[START Provided material]

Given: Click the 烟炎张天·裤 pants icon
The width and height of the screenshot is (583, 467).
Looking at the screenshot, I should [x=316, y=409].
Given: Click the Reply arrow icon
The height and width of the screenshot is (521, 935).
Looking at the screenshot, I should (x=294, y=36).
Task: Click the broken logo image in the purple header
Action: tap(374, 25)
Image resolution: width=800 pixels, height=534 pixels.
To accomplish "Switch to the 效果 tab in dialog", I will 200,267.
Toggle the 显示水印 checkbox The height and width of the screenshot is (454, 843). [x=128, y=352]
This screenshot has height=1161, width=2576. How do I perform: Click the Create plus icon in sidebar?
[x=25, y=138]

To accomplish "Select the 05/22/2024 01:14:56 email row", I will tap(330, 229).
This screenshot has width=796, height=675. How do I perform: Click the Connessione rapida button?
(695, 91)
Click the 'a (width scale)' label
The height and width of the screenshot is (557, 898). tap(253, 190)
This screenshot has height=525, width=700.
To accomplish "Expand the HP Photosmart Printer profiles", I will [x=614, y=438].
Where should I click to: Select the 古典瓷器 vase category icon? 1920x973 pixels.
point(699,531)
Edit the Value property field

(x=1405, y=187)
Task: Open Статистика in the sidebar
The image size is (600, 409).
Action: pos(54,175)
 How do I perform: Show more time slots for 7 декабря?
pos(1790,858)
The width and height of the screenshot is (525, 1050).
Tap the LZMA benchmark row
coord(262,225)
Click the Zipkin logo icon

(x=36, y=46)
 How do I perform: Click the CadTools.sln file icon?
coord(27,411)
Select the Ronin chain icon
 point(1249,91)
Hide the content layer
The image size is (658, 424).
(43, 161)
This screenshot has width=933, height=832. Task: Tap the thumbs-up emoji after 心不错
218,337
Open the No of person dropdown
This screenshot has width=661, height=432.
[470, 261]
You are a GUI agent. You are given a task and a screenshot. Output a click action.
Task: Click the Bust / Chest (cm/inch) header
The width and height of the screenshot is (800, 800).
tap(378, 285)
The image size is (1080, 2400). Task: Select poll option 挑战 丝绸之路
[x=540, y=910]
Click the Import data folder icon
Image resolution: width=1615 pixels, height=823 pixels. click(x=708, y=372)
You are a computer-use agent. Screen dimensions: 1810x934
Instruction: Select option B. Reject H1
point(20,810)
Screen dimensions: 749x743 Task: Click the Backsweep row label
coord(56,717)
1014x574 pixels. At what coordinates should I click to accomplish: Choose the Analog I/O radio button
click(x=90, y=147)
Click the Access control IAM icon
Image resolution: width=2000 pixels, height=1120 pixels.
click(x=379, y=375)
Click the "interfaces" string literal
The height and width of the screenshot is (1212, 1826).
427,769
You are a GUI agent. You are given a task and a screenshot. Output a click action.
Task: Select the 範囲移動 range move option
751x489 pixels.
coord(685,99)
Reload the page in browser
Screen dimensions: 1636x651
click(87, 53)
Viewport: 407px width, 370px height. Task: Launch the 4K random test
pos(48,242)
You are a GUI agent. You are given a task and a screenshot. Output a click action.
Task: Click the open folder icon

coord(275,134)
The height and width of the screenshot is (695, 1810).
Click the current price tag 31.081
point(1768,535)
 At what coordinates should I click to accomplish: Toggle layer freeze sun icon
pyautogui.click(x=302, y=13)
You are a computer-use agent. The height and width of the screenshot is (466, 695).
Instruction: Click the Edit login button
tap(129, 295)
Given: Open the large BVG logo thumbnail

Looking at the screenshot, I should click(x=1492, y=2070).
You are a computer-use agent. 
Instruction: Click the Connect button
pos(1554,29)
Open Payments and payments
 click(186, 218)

[END Provided material]

What the task asks:
Rewrite the lines of the listing between the line holding "will tap(330, 229)." and the line holding "will [x=614, y=438].", both included. Change "Expand" to "Open" and keep everything else the same.

Answer to this task:
To accomplish "Select the 05/22/2024 01:14:56 email row", I will tap(330, 229).
This screenshot has width=796, height=675. How do I perform: Click the Connessione rapida button?
(695, 91)
Click the 'a (width scale)' label
The height and width of the screenshot is (557, 898). tap(253, 190)
This screenshot has height=525, width=700.
To accomplish "Open the HP Photosmart Printer profiles", I will [x=614, y=438].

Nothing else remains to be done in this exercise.